En abril de 1945. Mi unidad combatió en Alemania, y nos tocó liberar Dachau. Treinta mil esqueletos respirando. Usted lo conoce por fotografías, pero con las fotos no se hace uno idea de lo que era aquello. Había que estar allí y olerlo directamente, había que estar allí y tocarlo con las propias manos. Seres humanos hicieron aquello a sus propios semejantes, y lo hicieron con plena conciencia de lo que hacían. Aquello era el fin de la humanidad, señor Zapatos Buenos. Dios apartó la vista de nosotros y abandonó el mundo para siempre. Y yo estuve allí para presenciarlo.

¿Cuánto tiempo estuvo en el campo?

Dos meses.

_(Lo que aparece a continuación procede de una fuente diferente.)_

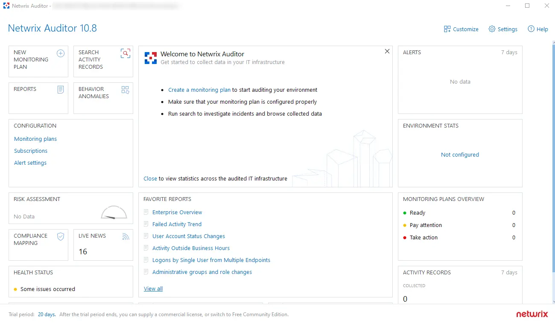Screen dimensions: 555x323
Task: Follow the Create a monitoring plan link
Action: (x=199, y=90)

Era cocinero, de modo que hacía servicio de cocina. Mi tarea consistía en dar de comer a los supervivientes. Estoy seguro de que ha leído historias de cómo algunos no podían dejar de comer. Los más famélicos. Llevaban tanto tiempo pensando en la comida, que no podían remediarlo. Comían hasta que se les reventaba el estómago, y entonces se morían. A centenares. El segundo día se me acercó una mujer con un niño en brazos. Había perdido la cabeza, aquella mujer, se le veía, se sabía por la forma en que sus ojos no dejaban un momento de revolverse en sus cuencas, y qué delgada estaba, tan desnutrida que no sé cómo lograba mantenerse en pie. No pedía de comer, sólo quería que le diera leche al niño. Yo iba a complacerla con mucho gusto, pero entonces me entregó al niño y vi que estaba muerto, que llevaba varios días muerto. Tenía la cara reseca y arrugada, ensombrecida, más negra que la mía, una criaturita que no pesaba nada, que no era más que piel arrugada y pus seco y huesos vacíos. La mujer seguía pidiendo leche, así que vertí una poca en los labios del niño. No se me ocurrió otra cosa que hacer. Vertí leche en los labios de la criatura, y entonces la mujer volvió a coger a su hijo: satisfecha ya, tan feliz que empezó a tararear, casi a cantar, en serio, a cantar de esa forma jubilosa con que se arrulla a un niño. No sabría decir si en la vida he visto a alguien más feliz que aquella mujer en aquel momento, alejándose con su hijo muerto en brazos, cantando porque al fin ha conseguido darle un poco de leche. Me quedé allí parado, mirando cómo se alejaba. Caminó unos cinco metros a trompicones hasta que le cedieron las rodillas y, antes de que pudiera salir corriendo para sujetarla, cayó muerta en el barro. Eso fue lo que me movió a hacer esto. Cuando vi morir a la mujer, supe que tenía que hacer algo. No podía volver tranquilamente a casa después de la guerra y olvidar todo lo que había pasado. Debía mantener ese lugar en la memoria, seguir pensando en ello todos los días durante el resto de mi vida.